Histoplasma capsulatum is
a common cause of infection in the midwestern and southeastern United
States. This fungus causes a broad array of clinical manifestations,
and the diagnosis depends on a high index of suspicion. Furthermore,
the presence of small budding yeast in tissue is suggestive but by no
means diagnostic of this organism. The diagnosis of histoplasmosis is
confirmed by isolation of H. capsulatum from body fluids or
tissues. Unfortunately, H. capsulatum is a slow-growing
dimorphic fungus that requires special media for recovery and may take
up to 4 weeks to grow (range, 1 to 4 weeks) (8). If
H. capsulatum is suspected in culture because of its
characteristic tuberculate macroconidia, confirmatory testing is
required to exclude the possibility of a contaminating environmental
mold with similar conidia such as Sepedonium spp. Although
mycelial-to-yeast-form conversion and exoantigen testing may be used to
confirm a mold as H. capsulatum, today the Histoplasma
capsulatum AccuProbe (GEN-PROBE, Inc., San Diego, Calif.), a DNA
probe that recognizes a specific rRNA target sequence, is commonly used
for more rapid and accurate results (5).
The occurrence of endocarditis secondary to H. capsulatum is
rare. There are only a few cases reported in the literature (1, 2, 4). The characteristic histopathologic features of H. capsulatum endocarditis are clusters of yeast embedded in a fibrin mesh (3). In addition to the small yeast (2 to 5 µm in
diameter) typical of H. capsulatum, rudimentary hyphal forms
and enlarged yeast forms may be seen (7, 11). Although the
histopathologic diagnosis of H. capsulatum endocarditis
is strongly suggested by this morphology, confirmation by culture is
necessary. However, the application of molecular methods directly to
the excised tissue could potentially achieve an accurate diagnosis
without the delays needed for culture.
A 58-year-old man from the midwestern United States, with a medical
history of previous hypertension, was transferred to our institution
for acute ascending aortic dissection.
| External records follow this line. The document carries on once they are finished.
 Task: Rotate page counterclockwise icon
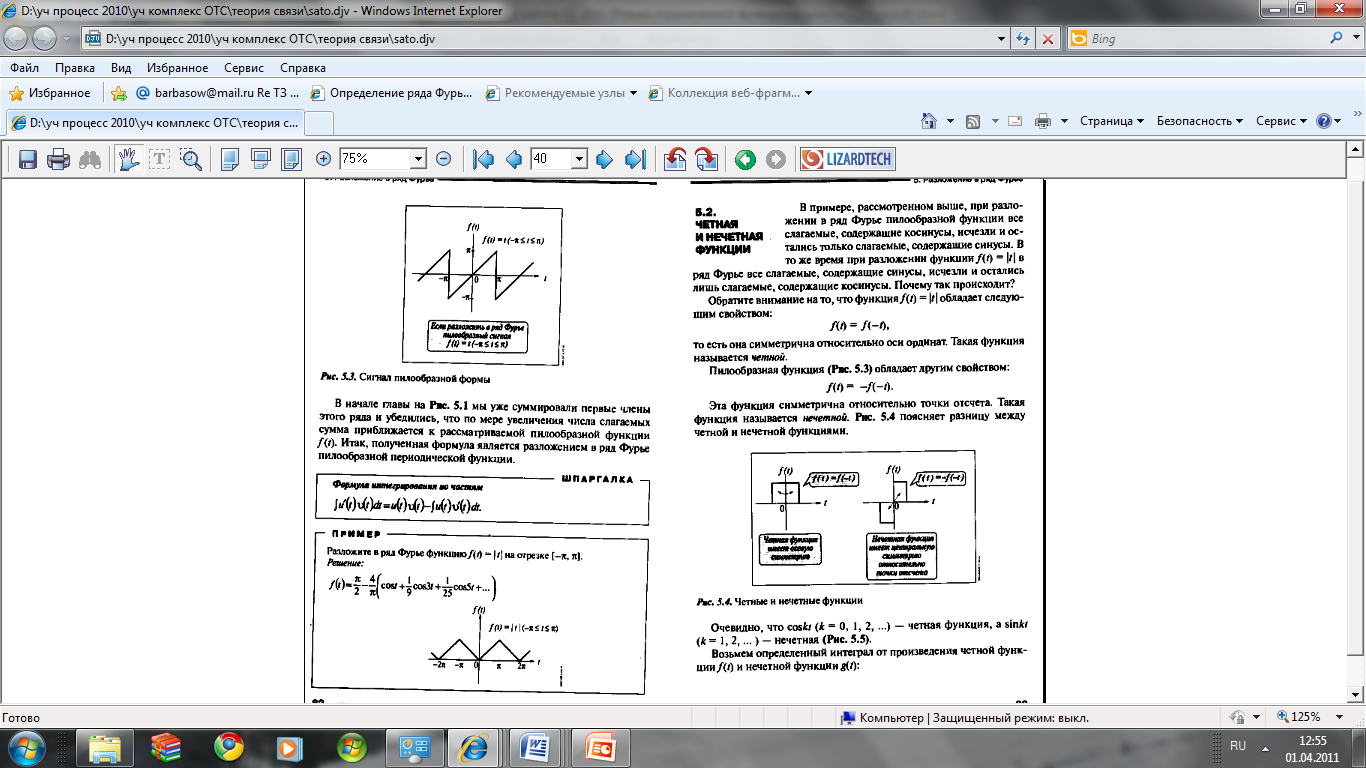click(x=675, y=159)
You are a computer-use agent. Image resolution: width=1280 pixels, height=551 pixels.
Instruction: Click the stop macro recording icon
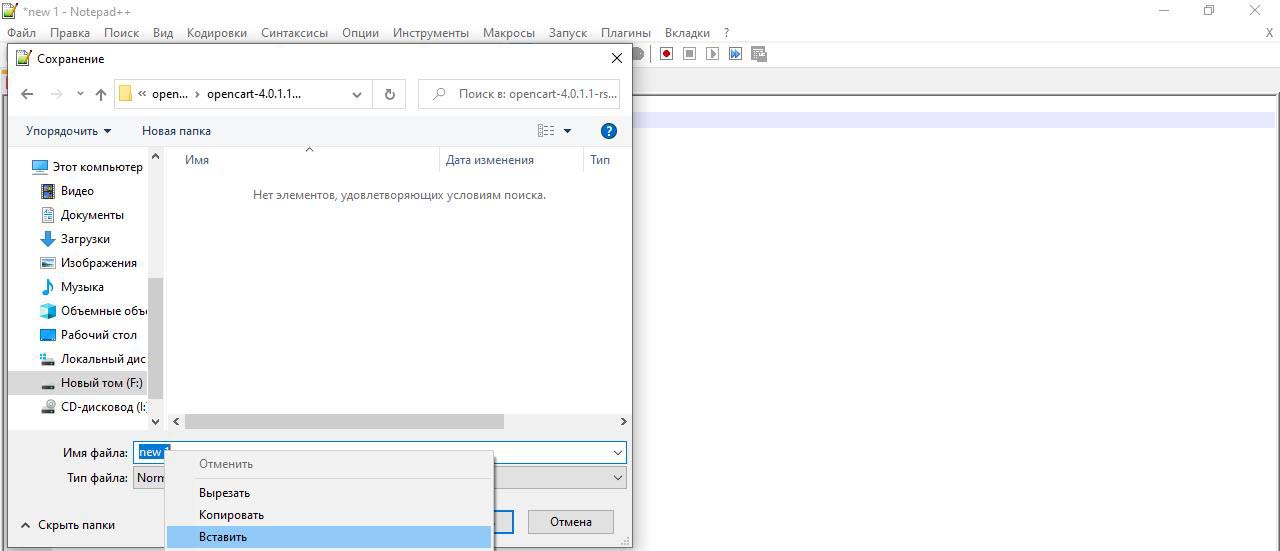pyautogui.click(x=689, y=54)
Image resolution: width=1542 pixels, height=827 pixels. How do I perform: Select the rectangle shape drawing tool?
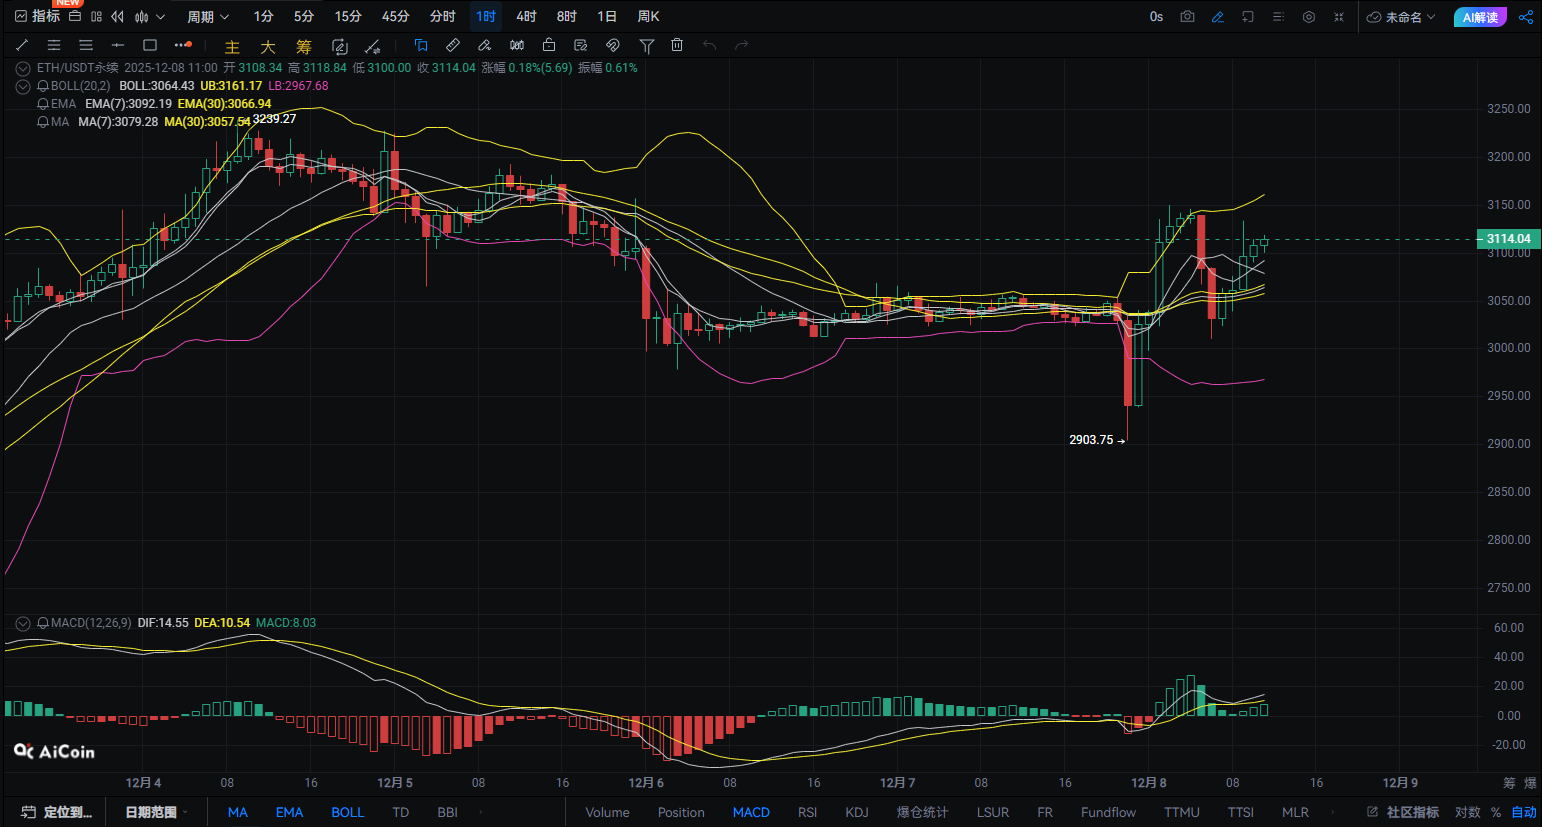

He underwent an emergent
open-heart surgery with replacement of the ascending aorta and the
aortic valve with a Hemashield and Carpentier-Edwards valve,
respectively. His postoperative course was complicated by acute
renal failure, rapid atrial fibrillation necessitating cardioversion,
cardiac tamponade requiring a redosternotomy, and Pseudomonas
aeruginosa mediastinitis with subsequent bacteremia necessitating
mediastinal reexploration, abscess drainage, and prolonged intubation
with subsequent tracheostomy. After a 2-month convalescence, he
recovered well and was discharged to a rehabilitation facility on oral
ciprofloxacin for lifelong suppression of the Pseudomonas
infection. After a few months, he noted weight loss, fatigue, and
anorexia. Six months later, he was admitted to a local hospital with
worsening of these symptoms, in addition to high-grade fever and
chills. Blood cultures grew P. aeruginosa that was resistant
to ciprofloxacin. A transthoracic echocardiogram was performed that
showed large vegetations on the prosthetic aortic valve and mild
regurgitation. He was transferred to our institution, where he
underwent an aortic valve replacement with a homograft for presumed
Pseudomonas endocarditis. The histopathology of the excised
valve, however, demonstrated large vegetations that consisted of a
mixture of yeast forms and fibrin (Fig.
1). Although most of the yeast forms were
small (2 to 5 µm in diameter), occasional large, globose forms were
also seen. The morphology of the yeast was best demonstrated using the
Grocott-Gomori methenamine silver stain (Fig. 2). These
findings were thought to be most consistent with endocarditis caused by
H. capsulatum. The portion of valve received for culture was
macerated. Direct examination using Calcofluor white-KOH disclosed
numerous small budding yeasts. Cultures for bacteria and fungi were
performed. Two days later, the valvular tissue grew rare P. aeruginosa and a rare anaerobic nonsporeforming gram-positive
bacillus, which was considered as a possible contaminant.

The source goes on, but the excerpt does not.